[Task instructions]
Every line from the one containing "IMPRENSA (1082, 232)" to the one containing "The relationship between" in the records below, both included, must be set down exactly, and no other line.

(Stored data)
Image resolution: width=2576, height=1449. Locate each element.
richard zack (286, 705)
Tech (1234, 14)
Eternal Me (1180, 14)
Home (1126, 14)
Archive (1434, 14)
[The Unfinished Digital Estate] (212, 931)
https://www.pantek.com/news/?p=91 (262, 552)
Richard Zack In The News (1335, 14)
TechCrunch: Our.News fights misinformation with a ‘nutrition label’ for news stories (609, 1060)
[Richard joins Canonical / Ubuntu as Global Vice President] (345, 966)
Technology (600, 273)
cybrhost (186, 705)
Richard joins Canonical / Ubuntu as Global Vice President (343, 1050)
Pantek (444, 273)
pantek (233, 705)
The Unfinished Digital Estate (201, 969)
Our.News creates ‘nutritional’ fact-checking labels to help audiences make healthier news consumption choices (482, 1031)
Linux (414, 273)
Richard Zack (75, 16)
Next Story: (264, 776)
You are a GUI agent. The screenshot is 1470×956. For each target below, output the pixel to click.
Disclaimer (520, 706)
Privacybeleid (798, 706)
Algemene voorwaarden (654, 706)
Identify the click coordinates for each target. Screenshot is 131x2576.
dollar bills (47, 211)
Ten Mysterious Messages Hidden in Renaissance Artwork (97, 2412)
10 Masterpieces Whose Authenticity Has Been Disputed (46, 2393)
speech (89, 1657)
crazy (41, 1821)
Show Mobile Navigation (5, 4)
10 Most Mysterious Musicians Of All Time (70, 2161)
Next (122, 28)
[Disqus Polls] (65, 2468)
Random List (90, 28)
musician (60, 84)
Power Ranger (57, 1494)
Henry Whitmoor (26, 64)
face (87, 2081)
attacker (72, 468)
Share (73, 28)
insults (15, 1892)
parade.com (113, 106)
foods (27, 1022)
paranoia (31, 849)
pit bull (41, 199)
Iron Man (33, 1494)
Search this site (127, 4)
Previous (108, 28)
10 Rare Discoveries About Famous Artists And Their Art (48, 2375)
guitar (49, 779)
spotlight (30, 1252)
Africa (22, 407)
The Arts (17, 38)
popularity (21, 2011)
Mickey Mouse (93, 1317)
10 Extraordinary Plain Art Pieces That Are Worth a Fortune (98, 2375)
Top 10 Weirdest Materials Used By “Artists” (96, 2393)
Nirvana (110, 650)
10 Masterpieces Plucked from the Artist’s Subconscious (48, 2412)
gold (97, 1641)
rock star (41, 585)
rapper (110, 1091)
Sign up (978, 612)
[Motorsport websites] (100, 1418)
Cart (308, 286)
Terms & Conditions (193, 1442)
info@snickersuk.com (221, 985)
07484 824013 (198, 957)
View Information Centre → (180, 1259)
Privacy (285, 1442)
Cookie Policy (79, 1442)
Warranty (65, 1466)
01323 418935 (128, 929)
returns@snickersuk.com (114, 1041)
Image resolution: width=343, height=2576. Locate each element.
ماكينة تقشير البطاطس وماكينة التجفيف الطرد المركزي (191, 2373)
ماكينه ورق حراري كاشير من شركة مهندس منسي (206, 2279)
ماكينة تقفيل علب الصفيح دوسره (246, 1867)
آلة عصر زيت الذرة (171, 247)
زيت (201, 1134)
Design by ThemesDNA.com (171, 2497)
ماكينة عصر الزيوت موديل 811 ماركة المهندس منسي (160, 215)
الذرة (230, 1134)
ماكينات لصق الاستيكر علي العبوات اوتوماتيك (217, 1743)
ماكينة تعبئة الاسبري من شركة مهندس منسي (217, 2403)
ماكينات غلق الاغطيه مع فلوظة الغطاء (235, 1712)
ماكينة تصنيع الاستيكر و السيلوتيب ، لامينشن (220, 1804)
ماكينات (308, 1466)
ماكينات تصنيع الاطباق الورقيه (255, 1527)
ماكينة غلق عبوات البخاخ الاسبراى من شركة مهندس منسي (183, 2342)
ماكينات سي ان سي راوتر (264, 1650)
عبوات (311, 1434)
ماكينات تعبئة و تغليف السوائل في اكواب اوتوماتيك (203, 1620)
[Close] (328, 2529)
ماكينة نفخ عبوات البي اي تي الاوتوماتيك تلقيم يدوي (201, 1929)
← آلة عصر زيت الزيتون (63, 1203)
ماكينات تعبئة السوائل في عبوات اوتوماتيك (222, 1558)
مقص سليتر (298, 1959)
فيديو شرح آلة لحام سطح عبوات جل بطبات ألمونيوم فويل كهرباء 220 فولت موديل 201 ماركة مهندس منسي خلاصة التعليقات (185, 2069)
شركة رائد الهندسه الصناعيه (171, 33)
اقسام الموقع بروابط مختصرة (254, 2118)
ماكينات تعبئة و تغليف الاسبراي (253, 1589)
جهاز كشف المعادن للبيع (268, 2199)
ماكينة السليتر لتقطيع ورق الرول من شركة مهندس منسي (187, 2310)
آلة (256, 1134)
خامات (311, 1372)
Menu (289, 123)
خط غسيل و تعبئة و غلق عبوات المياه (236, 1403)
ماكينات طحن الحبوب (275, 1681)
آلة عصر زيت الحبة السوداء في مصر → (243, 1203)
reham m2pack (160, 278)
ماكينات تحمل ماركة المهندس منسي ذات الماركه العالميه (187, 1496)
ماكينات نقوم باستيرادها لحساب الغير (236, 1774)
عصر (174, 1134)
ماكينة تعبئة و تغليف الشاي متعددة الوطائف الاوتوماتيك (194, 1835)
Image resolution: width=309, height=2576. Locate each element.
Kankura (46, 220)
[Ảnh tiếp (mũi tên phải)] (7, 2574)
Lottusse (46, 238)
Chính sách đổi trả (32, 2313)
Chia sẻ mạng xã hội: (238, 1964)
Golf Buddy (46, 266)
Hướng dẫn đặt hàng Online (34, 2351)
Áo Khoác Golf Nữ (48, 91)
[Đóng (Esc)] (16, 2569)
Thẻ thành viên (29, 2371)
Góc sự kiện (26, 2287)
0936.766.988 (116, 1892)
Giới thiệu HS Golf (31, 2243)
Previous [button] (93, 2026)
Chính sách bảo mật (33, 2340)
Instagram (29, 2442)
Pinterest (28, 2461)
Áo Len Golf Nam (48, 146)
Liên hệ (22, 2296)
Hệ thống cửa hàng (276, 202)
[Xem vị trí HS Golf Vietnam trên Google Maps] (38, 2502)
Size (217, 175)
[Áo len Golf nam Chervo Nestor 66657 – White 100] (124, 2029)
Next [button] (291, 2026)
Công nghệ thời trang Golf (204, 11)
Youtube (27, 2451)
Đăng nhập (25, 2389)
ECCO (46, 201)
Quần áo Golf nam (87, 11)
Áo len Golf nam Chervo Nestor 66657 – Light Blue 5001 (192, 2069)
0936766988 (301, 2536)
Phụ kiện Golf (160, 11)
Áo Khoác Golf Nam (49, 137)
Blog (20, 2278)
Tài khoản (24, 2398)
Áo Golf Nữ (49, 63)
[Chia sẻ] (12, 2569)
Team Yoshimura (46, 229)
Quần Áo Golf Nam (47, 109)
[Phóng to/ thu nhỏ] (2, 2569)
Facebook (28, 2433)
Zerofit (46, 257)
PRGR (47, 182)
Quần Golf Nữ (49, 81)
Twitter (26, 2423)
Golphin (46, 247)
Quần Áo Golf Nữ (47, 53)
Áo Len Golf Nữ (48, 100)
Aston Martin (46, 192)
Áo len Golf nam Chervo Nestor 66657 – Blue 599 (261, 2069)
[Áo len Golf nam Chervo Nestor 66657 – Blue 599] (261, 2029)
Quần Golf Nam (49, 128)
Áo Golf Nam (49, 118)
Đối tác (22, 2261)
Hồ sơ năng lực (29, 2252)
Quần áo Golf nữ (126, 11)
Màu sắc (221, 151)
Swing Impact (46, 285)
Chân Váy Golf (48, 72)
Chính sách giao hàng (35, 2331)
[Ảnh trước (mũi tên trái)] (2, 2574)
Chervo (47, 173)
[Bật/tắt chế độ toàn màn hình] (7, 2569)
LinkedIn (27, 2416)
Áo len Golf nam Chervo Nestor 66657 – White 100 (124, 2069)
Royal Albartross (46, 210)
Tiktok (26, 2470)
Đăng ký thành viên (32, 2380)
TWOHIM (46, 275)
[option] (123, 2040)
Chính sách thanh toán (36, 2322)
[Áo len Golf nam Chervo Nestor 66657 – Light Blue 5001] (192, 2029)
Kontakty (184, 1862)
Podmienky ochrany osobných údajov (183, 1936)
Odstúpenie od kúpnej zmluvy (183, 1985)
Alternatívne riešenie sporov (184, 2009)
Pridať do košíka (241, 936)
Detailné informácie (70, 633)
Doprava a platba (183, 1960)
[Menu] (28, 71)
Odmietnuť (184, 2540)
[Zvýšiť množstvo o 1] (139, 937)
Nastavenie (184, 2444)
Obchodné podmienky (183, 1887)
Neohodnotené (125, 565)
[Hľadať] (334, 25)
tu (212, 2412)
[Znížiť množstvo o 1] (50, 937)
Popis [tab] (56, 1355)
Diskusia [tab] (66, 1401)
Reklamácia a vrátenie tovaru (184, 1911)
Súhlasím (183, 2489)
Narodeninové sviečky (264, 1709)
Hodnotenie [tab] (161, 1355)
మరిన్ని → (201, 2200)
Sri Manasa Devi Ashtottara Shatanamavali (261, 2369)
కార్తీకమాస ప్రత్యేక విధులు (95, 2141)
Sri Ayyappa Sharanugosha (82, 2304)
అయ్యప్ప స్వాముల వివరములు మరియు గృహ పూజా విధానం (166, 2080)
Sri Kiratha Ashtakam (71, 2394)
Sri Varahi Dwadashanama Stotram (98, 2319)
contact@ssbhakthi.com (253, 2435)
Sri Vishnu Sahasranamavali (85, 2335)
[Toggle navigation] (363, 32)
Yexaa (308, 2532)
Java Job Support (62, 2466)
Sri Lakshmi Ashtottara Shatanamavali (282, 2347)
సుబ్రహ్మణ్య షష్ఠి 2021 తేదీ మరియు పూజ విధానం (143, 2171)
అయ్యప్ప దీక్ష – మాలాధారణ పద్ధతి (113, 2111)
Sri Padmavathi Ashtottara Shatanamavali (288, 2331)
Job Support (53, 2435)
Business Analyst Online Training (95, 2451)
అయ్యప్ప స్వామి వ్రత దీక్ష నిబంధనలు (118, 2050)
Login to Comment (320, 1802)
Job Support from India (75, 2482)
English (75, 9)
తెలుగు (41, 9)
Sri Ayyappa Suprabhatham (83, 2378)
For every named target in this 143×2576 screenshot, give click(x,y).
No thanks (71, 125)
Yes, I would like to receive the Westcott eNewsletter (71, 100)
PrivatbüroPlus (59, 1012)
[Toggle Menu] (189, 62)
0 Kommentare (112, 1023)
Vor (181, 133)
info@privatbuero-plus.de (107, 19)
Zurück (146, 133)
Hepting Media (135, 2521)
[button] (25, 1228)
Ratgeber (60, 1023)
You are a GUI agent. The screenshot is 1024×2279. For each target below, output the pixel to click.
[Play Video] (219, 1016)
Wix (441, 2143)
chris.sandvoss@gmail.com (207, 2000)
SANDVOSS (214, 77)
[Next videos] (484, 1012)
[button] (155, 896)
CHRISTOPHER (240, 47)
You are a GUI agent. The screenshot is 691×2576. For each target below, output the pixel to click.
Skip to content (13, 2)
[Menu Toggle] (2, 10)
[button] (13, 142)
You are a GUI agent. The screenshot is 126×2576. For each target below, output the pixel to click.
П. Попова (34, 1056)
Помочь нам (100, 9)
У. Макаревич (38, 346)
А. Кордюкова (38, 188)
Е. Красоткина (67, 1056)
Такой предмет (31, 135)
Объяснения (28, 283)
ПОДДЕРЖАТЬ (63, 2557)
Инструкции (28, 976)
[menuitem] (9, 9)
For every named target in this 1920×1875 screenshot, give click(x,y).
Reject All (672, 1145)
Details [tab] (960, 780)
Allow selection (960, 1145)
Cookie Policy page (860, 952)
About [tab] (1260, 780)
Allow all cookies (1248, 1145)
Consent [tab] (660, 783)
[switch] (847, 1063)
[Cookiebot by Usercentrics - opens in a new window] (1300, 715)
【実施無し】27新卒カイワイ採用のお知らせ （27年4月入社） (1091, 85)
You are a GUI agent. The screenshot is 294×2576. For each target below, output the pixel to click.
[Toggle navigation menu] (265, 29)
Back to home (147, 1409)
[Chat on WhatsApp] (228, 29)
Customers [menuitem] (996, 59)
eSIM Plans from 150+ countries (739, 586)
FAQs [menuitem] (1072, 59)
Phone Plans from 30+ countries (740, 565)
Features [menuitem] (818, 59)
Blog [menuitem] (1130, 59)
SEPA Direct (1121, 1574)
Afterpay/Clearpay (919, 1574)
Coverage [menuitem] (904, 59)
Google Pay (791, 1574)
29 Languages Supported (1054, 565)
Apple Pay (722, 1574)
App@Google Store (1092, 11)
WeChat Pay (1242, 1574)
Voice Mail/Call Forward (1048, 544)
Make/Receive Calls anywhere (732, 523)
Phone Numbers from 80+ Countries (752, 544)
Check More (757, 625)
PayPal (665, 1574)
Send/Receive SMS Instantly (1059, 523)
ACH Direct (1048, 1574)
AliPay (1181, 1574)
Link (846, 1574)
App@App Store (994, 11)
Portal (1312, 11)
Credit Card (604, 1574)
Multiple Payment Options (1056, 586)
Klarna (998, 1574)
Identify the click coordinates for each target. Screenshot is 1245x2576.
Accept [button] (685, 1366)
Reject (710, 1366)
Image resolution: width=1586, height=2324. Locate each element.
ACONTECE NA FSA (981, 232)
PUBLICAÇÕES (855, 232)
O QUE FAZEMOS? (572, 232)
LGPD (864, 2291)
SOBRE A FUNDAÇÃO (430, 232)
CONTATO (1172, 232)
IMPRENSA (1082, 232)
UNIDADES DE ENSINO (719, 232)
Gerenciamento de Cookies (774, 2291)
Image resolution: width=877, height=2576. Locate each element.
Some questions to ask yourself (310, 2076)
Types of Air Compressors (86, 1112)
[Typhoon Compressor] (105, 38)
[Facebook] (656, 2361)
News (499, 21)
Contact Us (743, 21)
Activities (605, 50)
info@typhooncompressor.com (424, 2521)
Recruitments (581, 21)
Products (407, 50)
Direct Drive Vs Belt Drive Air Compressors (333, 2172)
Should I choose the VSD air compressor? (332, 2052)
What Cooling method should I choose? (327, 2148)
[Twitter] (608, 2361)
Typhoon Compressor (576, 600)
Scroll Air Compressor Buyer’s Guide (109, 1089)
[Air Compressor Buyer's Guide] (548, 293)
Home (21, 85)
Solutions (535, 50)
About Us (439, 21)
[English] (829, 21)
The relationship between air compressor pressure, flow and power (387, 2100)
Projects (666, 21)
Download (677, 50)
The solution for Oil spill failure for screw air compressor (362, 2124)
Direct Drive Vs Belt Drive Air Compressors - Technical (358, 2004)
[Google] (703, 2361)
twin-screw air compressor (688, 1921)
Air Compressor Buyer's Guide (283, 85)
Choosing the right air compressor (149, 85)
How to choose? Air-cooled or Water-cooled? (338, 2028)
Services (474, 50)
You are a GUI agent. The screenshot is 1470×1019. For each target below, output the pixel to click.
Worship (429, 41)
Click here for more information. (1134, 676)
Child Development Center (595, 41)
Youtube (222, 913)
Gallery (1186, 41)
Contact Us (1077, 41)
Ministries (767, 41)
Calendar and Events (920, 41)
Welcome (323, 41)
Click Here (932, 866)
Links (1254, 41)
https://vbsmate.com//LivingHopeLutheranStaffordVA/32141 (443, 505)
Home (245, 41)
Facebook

[Answer box]
IMPRENSA (1082, 232)
UNIDADES DE ENSINO (719, 232)
Gerenciamento de Cookies (774, 2291)
Image resolution: width=877, height=2576. Locate each element.
Some questions to ask yourself (310, 2076)
Types of Air Compressors (86, 1112)
[Typhoon Compressor] (105, 38)
[Facebook] (656, 2361)
News (499, 21)
Contact Us (743, 21)
Activities (605, 50)
info@typhooncompressor.com (424, 2521)
Recruitments (581, 21)
Products (407, 50)
Direct Drive Vs Belt Drive Air Compressors (333, 2172)
Should I choose the VSD air compressor? (332, 2052)
What Cooling method should I choose? (327, 2148)
[Twitter] (608, 2361)
Typhoon Compressor (576, 600)
Scroll Air Compressor Buyer’s Guide (109, 1089)
[Air Compressor Buyer's Guide] (548, 293)
Home (21, 85)
Solutions (535, 50)
About Us (439, 21)
[English] (829, 21)
The relationship between air compressor pressure, flow and power (387, 2100)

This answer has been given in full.